=== PROVIDED PASSAGE ===
— Begin —
The most common cause of dangling objects is that you've rebased a
branch, or you have pulled from somebody else who rebased a branch--see
<<cleaning-up-history>>. In that case, the old head of the original
branch still exists, as does everything it pointed to. The branch
pointer itself just doesn't, since you replaced it with another one.
There are also other situations that cause dangling objects. For
example, a "dangling blob" may arise because you did a "git add" of a
file, but then, before you actually committed it and made it part of the
bigger picture, you changed something else in that file and committed
that *updated* thing - the old state that you added originally ends up
not being pointed to by any commit or tree, so it's now a dangling blob
object.
Similarly, when the "recursive" merge strategy runs, and finds that
there are criss-cross merges and thus more than one merge base (which is
fairly unusual, but it does happen), it will generate one temporary
midway tree (or possibly even more, if you had lots of criss-crossing
merges and more than two merge bases) as a temporary internal merge
base, and again, those are real objects, but the end result will not end
up pointing to them, so they end up "dangling" in your repository.
Generally, dangling objects aren't anything to worry about. They can
even be very useful: if you screw something up, the dangling objects can
be how you recover your old tree (say, you did a rebase, and realized
that you really didn't want to - you can look at what dangling objects
you have, and decide to reset your head to some old dangling state).
— End —
=== DATASET RECORDS ===
— Begin —
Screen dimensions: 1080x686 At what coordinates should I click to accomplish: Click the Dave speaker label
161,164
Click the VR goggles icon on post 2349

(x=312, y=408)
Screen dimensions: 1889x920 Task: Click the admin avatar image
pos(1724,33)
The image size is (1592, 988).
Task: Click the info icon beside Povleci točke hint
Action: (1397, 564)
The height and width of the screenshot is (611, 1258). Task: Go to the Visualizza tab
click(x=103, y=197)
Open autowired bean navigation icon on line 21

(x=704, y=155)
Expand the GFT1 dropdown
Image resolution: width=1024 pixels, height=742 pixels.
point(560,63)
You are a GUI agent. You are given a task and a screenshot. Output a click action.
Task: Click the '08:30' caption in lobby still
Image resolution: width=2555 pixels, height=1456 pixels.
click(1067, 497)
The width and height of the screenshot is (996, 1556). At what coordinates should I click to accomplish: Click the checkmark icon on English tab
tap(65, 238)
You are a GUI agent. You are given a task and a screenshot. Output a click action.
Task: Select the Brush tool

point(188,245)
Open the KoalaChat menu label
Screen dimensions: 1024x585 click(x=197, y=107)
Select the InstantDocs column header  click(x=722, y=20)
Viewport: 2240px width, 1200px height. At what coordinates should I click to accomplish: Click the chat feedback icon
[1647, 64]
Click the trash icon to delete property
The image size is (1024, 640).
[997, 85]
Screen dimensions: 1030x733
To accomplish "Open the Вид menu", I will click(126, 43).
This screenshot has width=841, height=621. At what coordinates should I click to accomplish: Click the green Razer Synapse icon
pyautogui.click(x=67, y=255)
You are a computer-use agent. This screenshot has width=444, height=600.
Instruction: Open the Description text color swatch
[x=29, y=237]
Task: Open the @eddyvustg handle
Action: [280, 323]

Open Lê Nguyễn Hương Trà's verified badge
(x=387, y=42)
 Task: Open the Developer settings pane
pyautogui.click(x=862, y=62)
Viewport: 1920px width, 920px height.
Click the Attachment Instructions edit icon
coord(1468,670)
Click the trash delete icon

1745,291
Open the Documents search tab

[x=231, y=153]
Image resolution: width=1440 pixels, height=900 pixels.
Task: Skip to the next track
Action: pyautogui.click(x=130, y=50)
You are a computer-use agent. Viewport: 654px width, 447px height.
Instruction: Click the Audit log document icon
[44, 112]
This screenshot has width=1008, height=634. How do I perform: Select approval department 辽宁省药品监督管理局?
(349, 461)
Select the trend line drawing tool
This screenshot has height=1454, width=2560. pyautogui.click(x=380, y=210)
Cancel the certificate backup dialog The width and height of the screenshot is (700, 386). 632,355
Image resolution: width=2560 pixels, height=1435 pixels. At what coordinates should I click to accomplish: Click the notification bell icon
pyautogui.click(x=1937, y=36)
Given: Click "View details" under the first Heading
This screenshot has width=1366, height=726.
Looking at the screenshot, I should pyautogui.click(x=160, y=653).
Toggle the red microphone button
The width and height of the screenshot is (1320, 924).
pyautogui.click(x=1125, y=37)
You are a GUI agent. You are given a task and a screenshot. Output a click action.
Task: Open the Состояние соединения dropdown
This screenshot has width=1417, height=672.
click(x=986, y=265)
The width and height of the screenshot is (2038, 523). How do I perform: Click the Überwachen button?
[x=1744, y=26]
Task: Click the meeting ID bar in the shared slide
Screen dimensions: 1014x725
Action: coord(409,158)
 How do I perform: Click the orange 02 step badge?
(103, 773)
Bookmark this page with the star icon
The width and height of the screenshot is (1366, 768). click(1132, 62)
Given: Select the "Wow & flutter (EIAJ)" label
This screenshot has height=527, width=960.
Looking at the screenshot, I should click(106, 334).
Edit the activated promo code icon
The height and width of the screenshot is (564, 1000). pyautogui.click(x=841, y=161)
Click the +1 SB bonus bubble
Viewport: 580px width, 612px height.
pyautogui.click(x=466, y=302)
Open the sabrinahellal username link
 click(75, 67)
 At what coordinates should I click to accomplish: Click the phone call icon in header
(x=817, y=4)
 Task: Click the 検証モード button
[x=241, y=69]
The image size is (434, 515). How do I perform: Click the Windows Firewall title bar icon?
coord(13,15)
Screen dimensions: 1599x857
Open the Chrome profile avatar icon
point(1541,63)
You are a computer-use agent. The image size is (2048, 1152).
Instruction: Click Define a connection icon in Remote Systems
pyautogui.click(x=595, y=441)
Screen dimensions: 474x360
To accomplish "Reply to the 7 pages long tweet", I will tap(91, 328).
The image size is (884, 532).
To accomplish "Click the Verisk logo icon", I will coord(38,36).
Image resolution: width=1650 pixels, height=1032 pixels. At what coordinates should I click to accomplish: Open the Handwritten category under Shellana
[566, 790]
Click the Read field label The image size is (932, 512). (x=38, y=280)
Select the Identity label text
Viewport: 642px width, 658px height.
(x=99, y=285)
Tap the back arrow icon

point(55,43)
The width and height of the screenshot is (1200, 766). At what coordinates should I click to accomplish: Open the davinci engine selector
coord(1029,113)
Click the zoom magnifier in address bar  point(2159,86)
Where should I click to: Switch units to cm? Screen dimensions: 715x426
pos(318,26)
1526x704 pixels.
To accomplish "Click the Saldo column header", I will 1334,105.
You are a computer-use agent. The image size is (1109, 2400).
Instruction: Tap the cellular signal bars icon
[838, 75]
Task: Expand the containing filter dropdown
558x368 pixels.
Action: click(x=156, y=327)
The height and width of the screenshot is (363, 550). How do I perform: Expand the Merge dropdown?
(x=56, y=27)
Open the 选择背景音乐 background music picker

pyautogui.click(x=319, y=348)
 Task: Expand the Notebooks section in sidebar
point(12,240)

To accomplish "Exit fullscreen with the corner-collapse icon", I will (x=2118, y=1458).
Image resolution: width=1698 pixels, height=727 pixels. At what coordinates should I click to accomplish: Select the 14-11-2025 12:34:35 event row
— End —
=== OBJECTIVE ===
Decide whether each statement below agrees with the passage on dangling objects, answering yes or no and quoting the deciding words from the passage. (a) After a rebase, the old head of the original branch no longer exists. (b) Having more than one merge base during a "recursive" merge is described as fairly unusual. (c) Dangling objects can help you recover your old tree after a rebase you did not want.

=== WORKED ANSWER ===
(a) No: "the old head of the original branch still exists, as does everything it pointed to."
(b) Yes: "which is fairly unusual, but it does happen"
(c) Yes: "the dangling objects can be how you recover your old tree"